[TASK LIST]:
(a) Copy the provisioning workflow suggestion starting with "Looking at the" and going on through "triggered multiple times.", renaming "Morpheus" as "the platform" wherever it occurs.
(b) According to the provisioning workflow suggestion, which existing stage would the proposed 'Scale Up' stage complement?

[PASSAGE TO READ]:
+ + + + + + +
Suggestion:
Add a separate ‘Scale Up’ stage in provisioning workflows which will allow the Post-Provisioning workflow to run only during provisioning of the resource. The ‘Scale Up’ stage workflow can then be used to safely run scale-up related tasks that know the Post-Provisioning workflow has already been completed. It would complement the existing counterpart ‘Scale Down’ stage.
Description:
When adding a node (VM) to an Instance and the Instance has a provisioning workflow that has defined post-provisioning tasks, all nodes in the Instance will run all tasks from the Post-Provisioning stage, not just the added node.
This is somewhat unexpected behavior as it’s often expected that the post-provisioning step only runs when the node itself was provisioned, not also when another node in the same instance is provisioned as part of a horizontal scaling operation. This last behavior is to my knowledge not documented, but is (based on a raised support case) ‘as designed’.
Looking at the Provisioning Workflows a bit more, it looks like the “Post-Provisioning” stage is abused for a missing “Scale Up” stage. I say missing because a “Scale Down” stage does exist. So why would the counter part “Scale Up” stage not exist?
Use case:
During provisioning, Morpheus handles a failure during the Provisioning stage different than during the Post-Provisioning stage. So without horizontal scaling, you’d stick those operations that are allowed to fail and can be retried in the Post-Provisioning stage. But if you need to also allow horizontal scaling to run tasks as part of the ‘Scale Up’ event, suddenly your Post-Provisioning stage workflow can get triggered multiple times.
+ + + + + + +
[DATASET EXCERPTS]:

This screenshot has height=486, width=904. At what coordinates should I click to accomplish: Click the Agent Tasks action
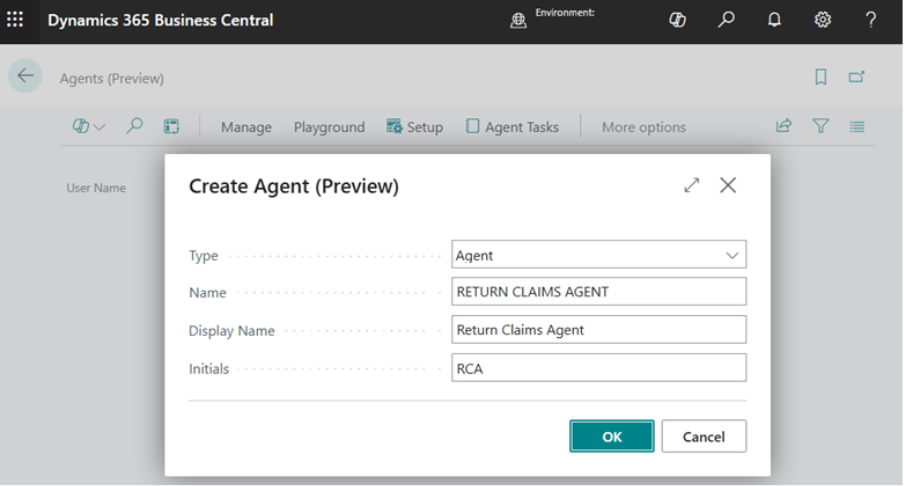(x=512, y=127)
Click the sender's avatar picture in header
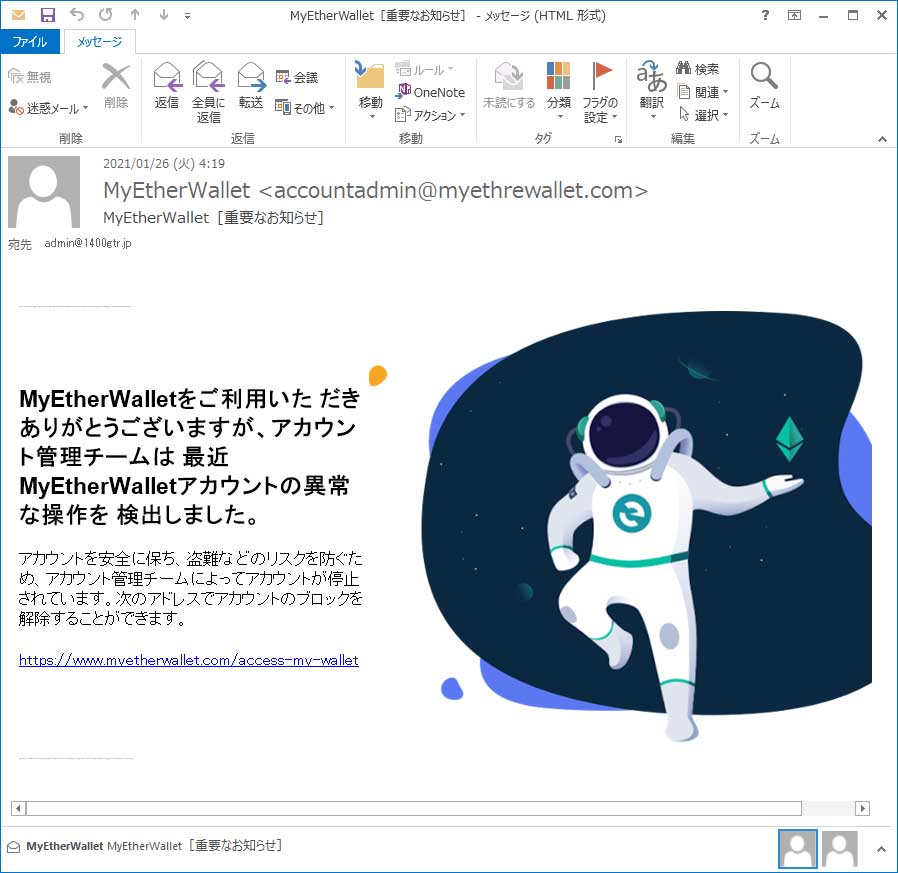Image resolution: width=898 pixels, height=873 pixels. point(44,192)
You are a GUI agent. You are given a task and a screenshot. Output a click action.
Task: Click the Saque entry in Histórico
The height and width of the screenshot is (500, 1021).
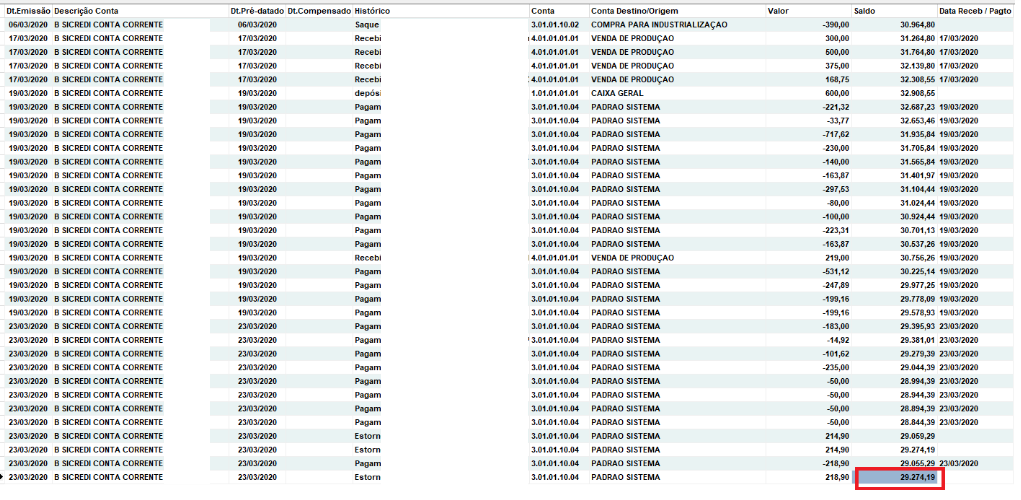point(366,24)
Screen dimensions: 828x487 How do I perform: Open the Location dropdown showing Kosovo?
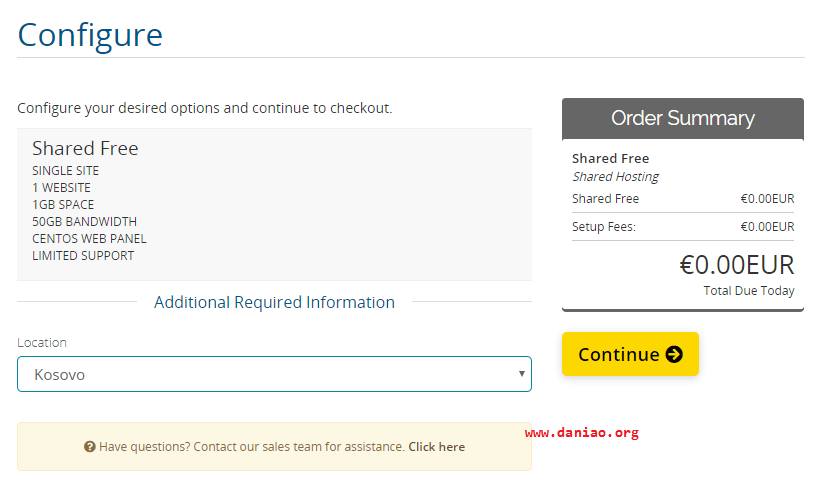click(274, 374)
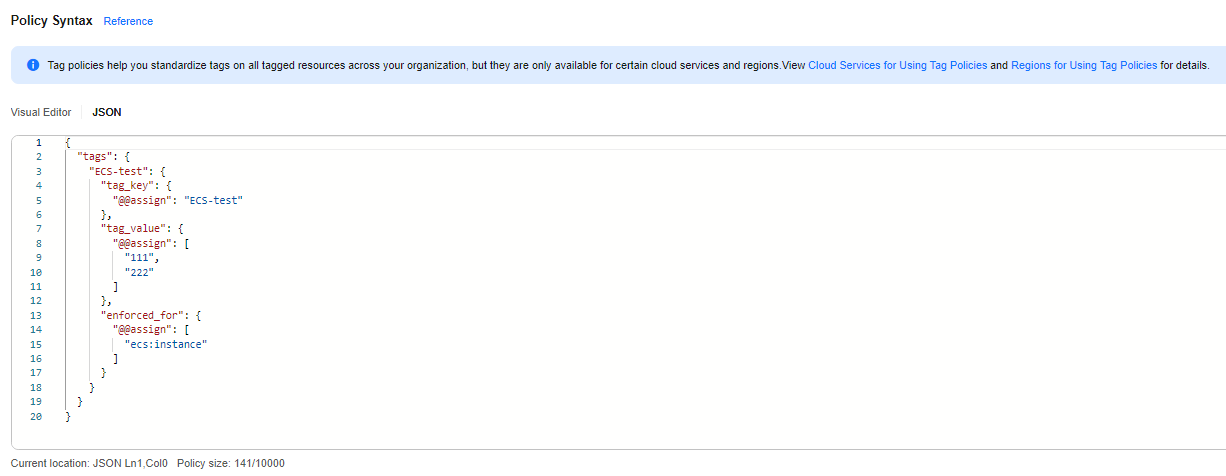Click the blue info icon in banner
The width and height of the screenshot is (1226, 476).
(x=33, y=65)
+ + + + + + +
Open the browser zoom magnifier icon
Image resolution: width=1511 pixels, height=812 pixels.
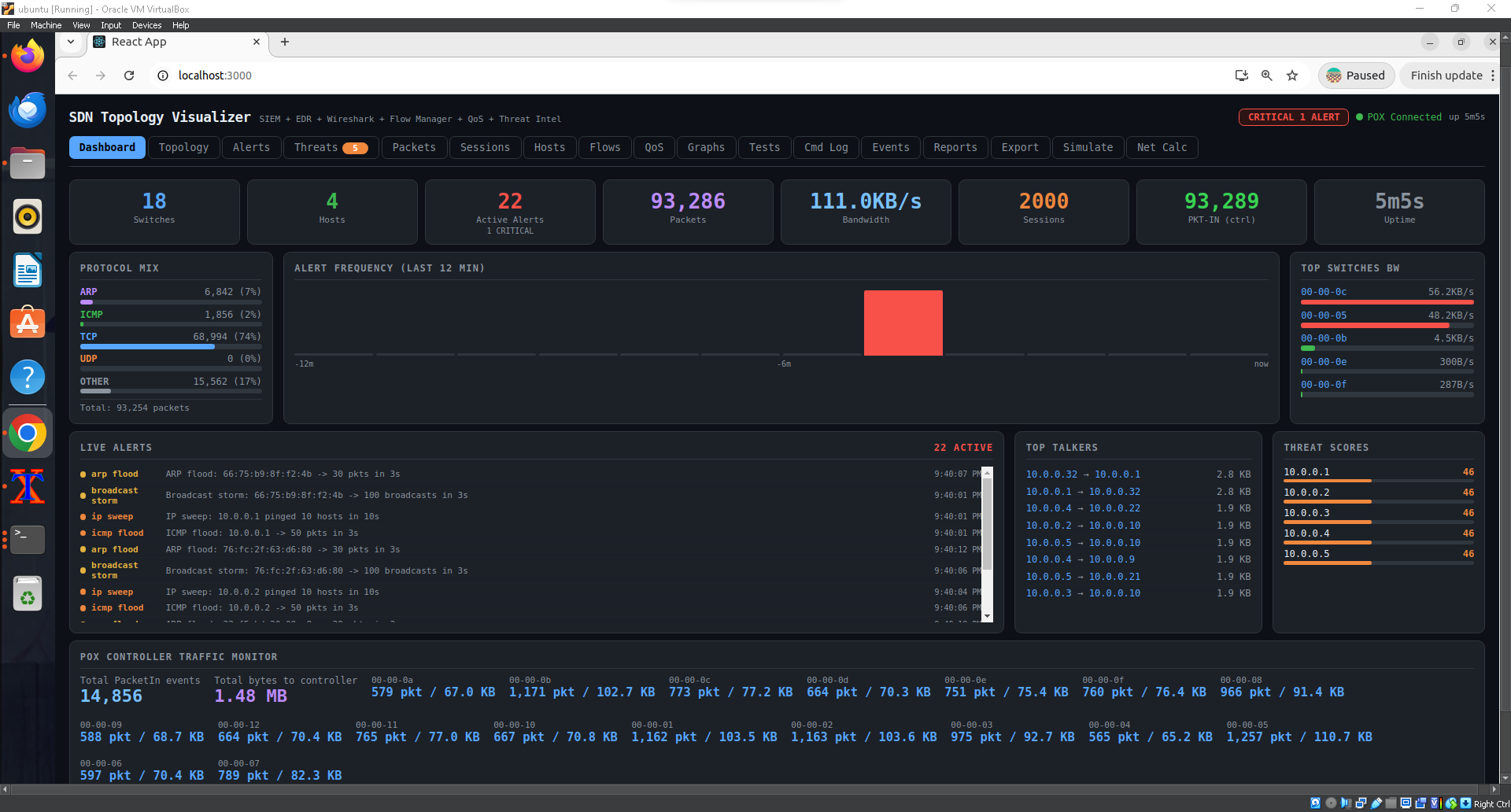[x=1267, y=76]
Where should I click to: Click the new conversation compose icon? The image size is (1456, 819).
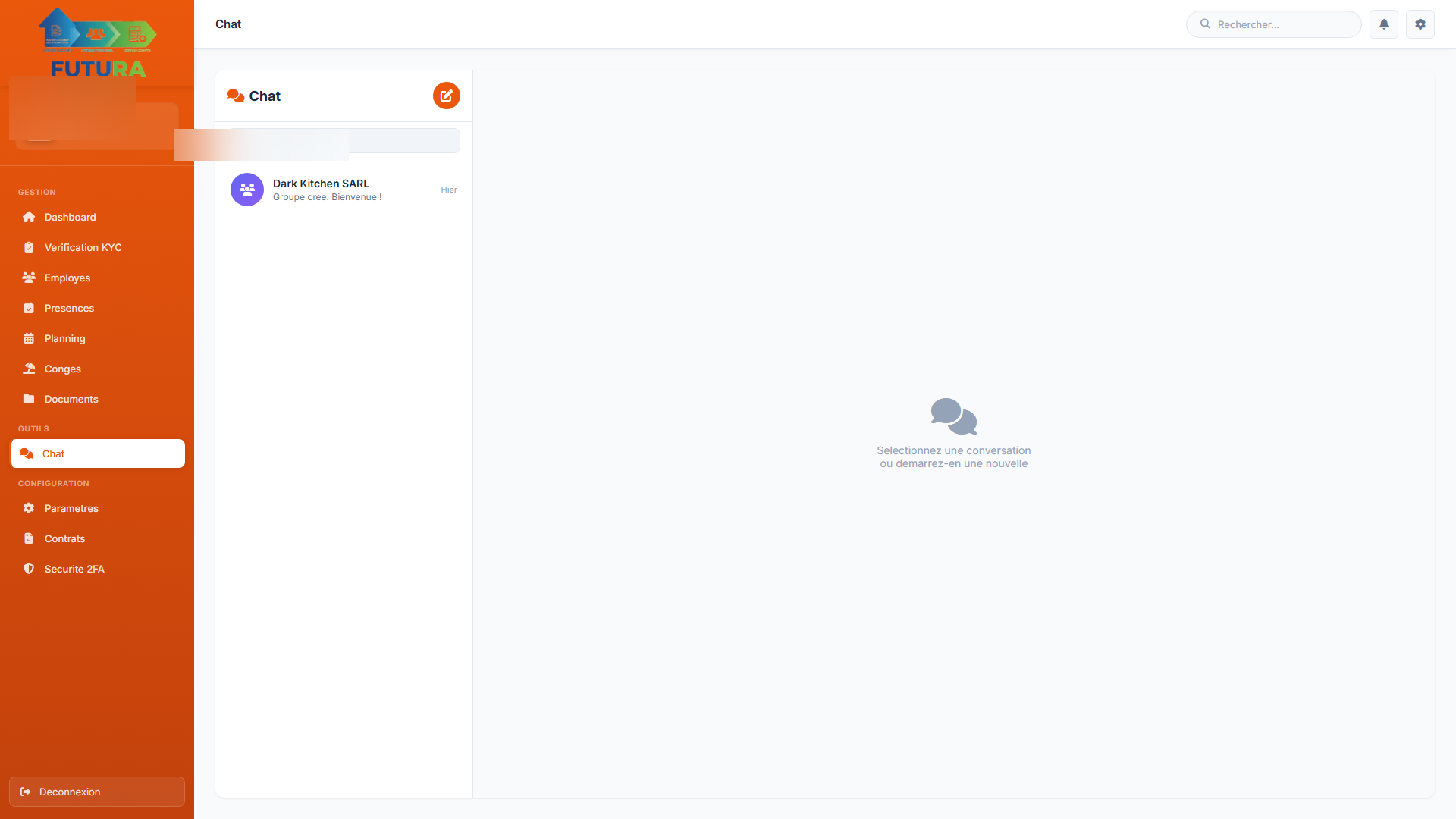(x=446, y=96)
+ + + + + + +
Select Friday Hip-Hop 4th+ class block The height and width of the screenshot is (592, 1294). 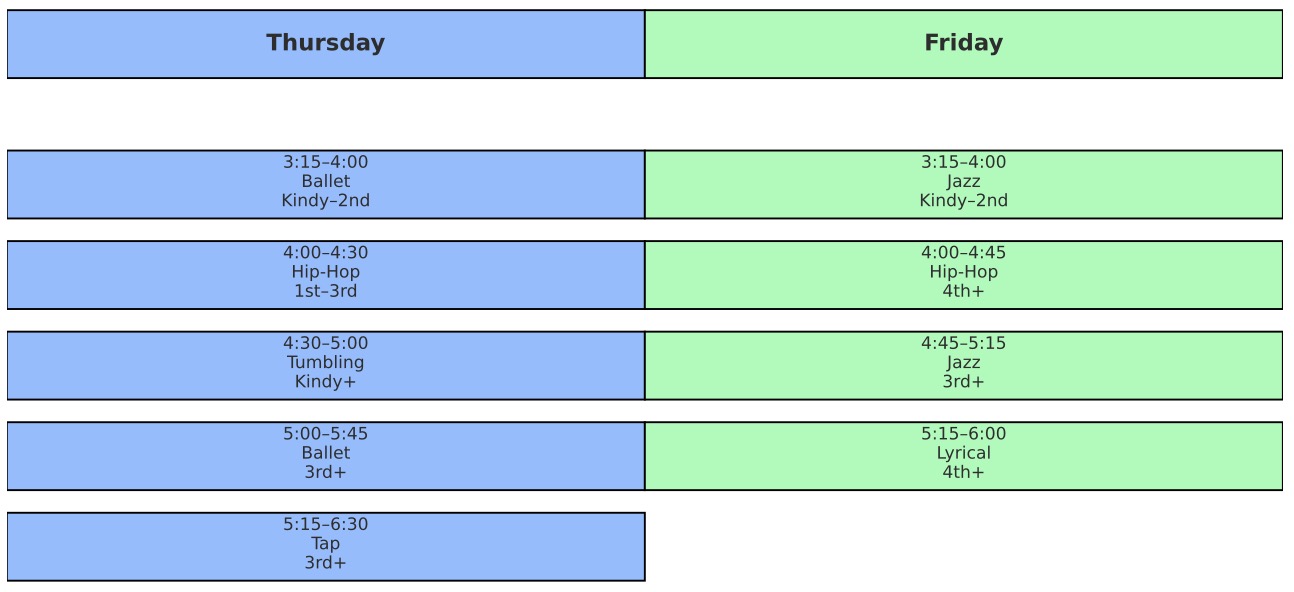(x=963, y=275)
+ + + + + + +
[TASK SOLUTIONS]:
(a)
Looking at the Provisioning Workflows a bit more, it looks like the “Post-Provisioning” stage is abused for a missing “Scale Up” stage. I say missing because a “Scale Down” stage does exist. So why would the counter part “Scale Up” stage not exist?
Use case:
During provisioning, the platform handles a failure during the Provisioning stage different than during the Post-Provisioning stage. So without horizontal scaling, you’d stick those operations that are allowed to fail and can be retried in the Post-Provisioning stage. But if you need to also allow horizontal scaling to run tasks as part of the ‘Scale Up’ event, suddenly your Post-Provisioning stage workflow can get triggered multiple times.

(b) The 'Scale Down' stage.